### Required work
Take the records below and set down exactly the lines from the one with "Task: Click Select Header text in My Template" to the one with "Task: Navigate to RFPs breadcrumb", ends included; do not copy the pictures.

* * *

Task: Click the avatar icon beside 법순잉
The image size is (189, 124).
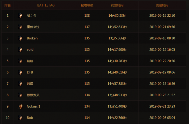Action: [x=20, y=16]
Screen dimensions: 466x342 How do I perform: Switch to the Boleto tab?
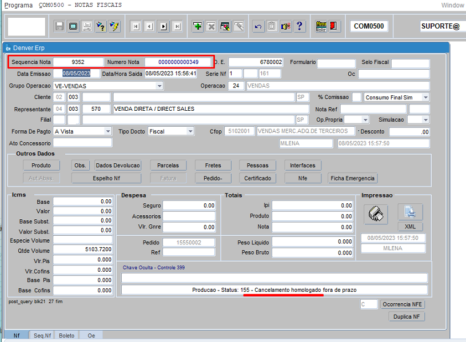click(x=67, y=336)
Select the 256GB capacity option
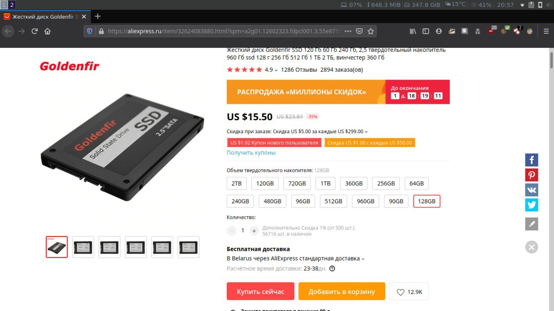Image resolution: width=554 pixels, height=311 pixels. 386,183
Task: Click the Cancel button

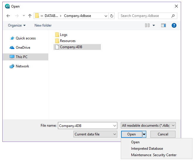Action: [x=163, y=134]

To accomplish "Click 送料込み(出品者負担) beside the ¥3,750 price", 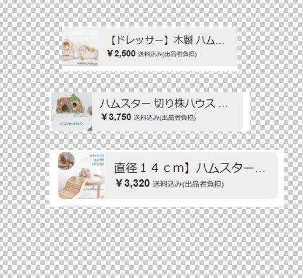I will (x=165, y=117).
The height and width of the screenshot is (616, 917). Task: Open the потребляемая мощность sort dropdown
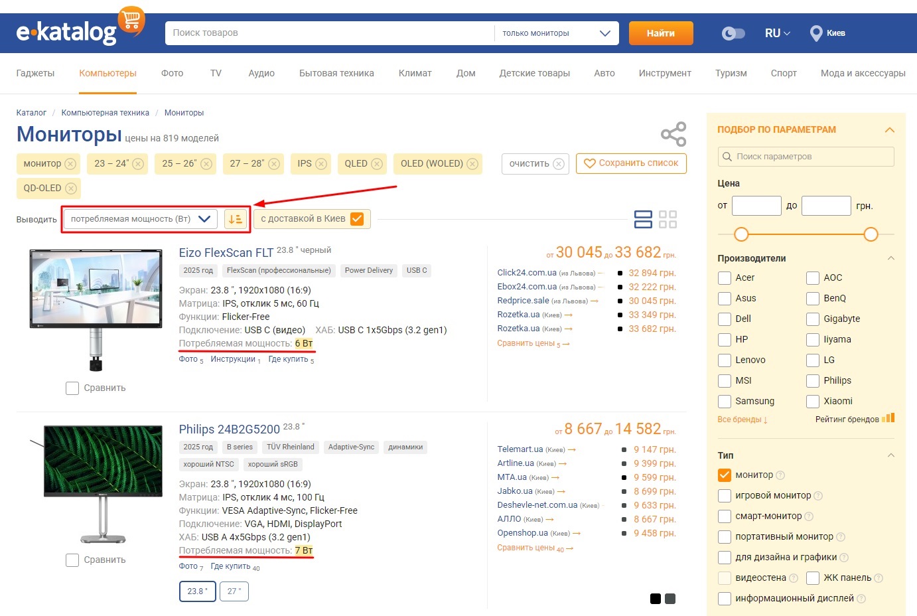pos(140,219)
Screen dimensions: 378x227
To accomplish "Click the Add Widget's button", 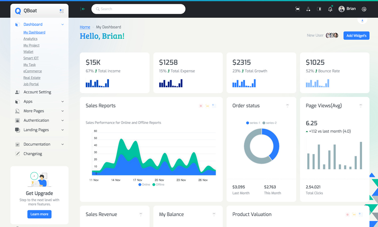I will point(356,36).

* * *

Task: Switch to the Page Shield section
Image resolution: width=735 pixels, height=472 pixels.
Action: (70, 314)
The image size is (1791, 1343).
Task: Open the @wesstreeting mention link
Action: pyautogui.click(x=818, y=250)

* * *

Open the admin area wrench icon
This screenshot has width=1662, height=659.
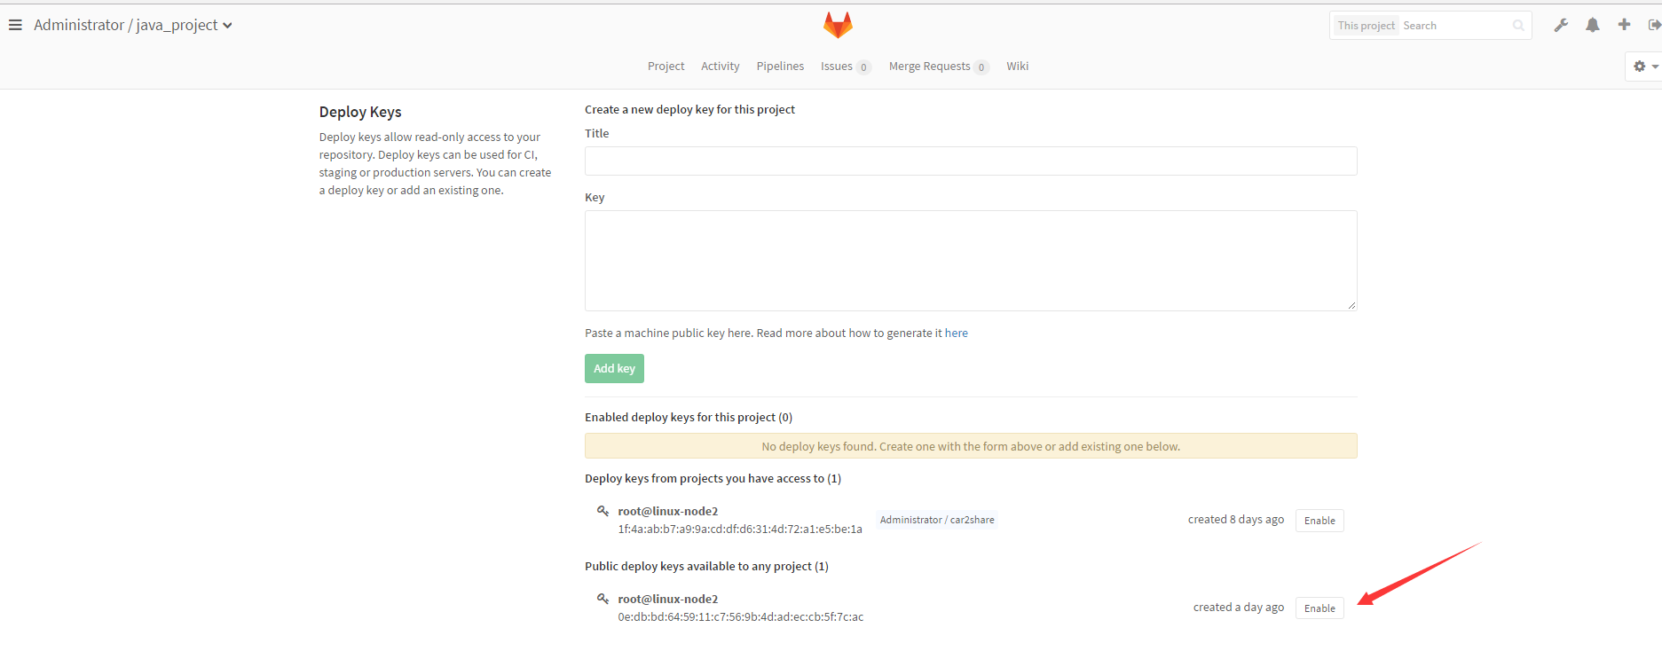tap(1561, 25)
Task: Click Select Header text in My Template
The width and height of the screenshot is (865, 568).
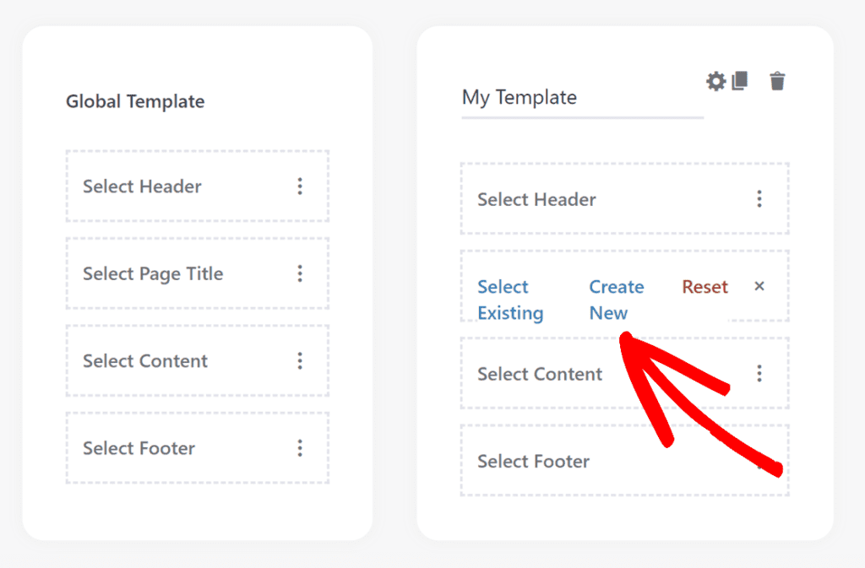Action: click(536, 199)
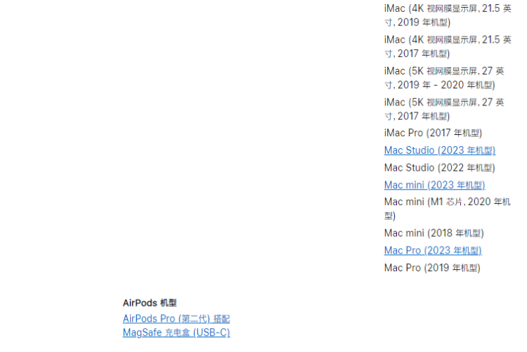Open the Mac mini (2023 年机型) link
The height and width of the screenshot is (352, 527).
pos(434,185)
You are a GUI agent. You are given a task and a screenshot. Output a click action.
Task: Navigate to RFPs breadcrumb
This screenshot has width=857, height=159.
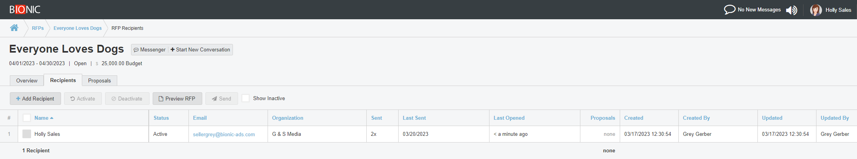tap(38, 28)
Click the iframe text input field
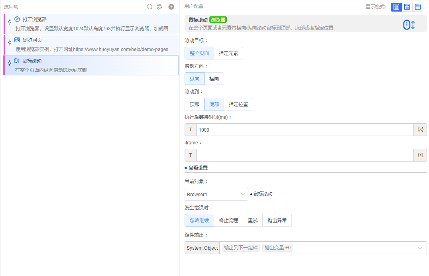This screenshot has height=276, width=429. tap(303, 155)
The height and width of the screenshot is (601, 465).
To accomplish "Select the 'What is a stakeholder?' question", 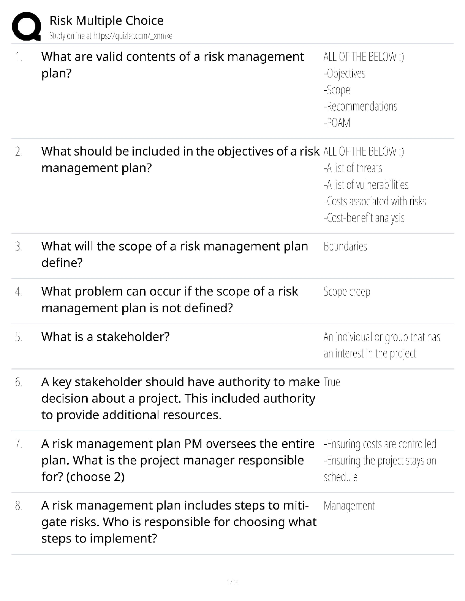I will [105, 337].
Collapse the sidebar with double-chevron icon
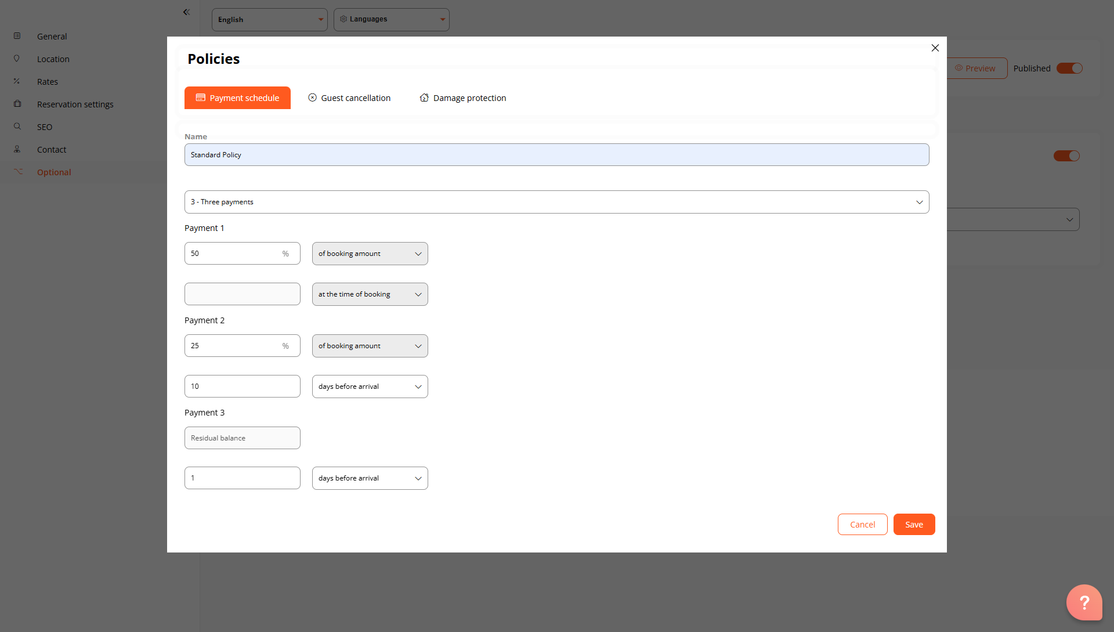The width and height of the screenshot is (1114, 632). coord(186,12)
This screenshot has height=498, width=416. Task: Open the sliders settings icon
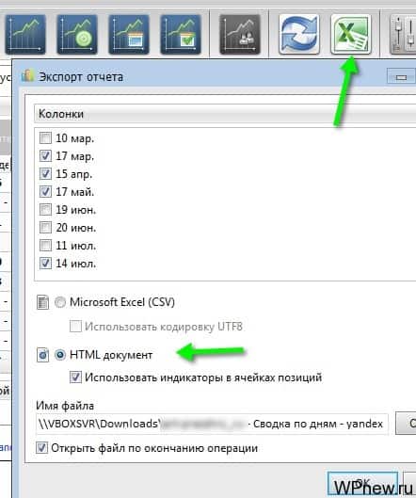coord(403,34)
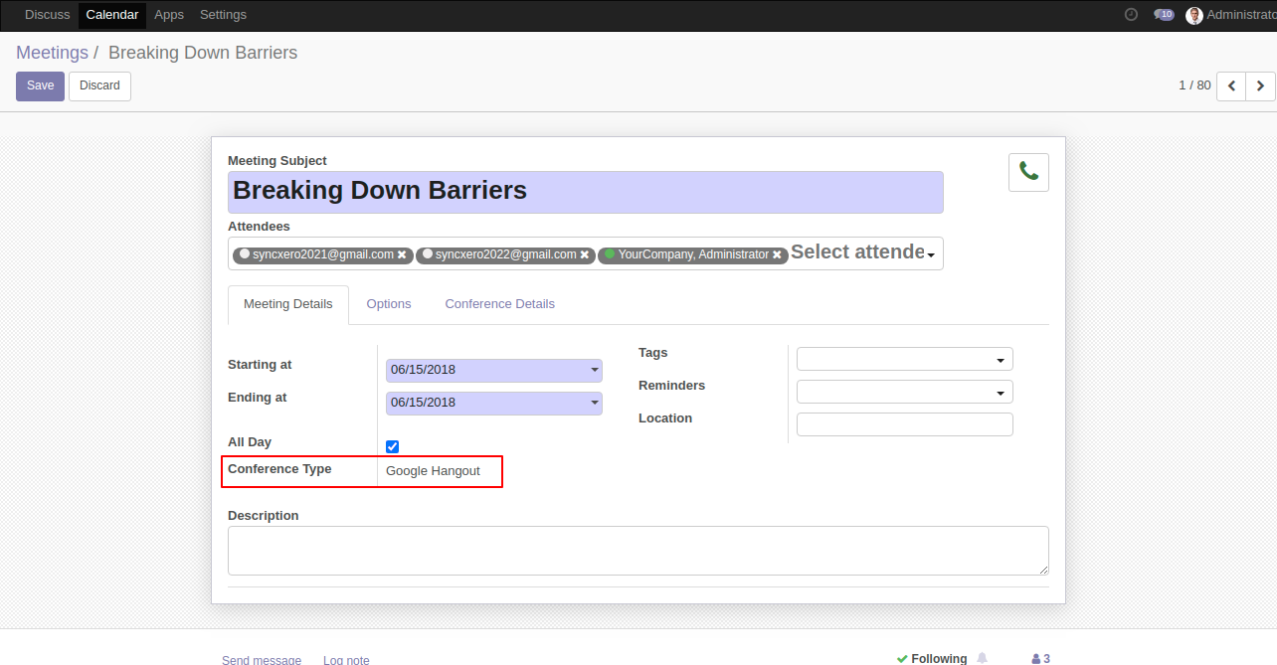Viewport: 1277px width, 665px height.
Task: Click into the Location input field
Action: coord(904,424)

* * *

### Response to this exercise
Task: Click Select Header text in My Template
The width and height of the screenshot is (865, 568).
Action: click(536, 199)
Open the Mac mini (2023 年机型) link
The height and width of the screenshot is (352, 527).
pos(434,185)
You are a GUI agent. You are given a task and a screenshot. Output a click action.
Task: Navigate to RFPs breadcrumb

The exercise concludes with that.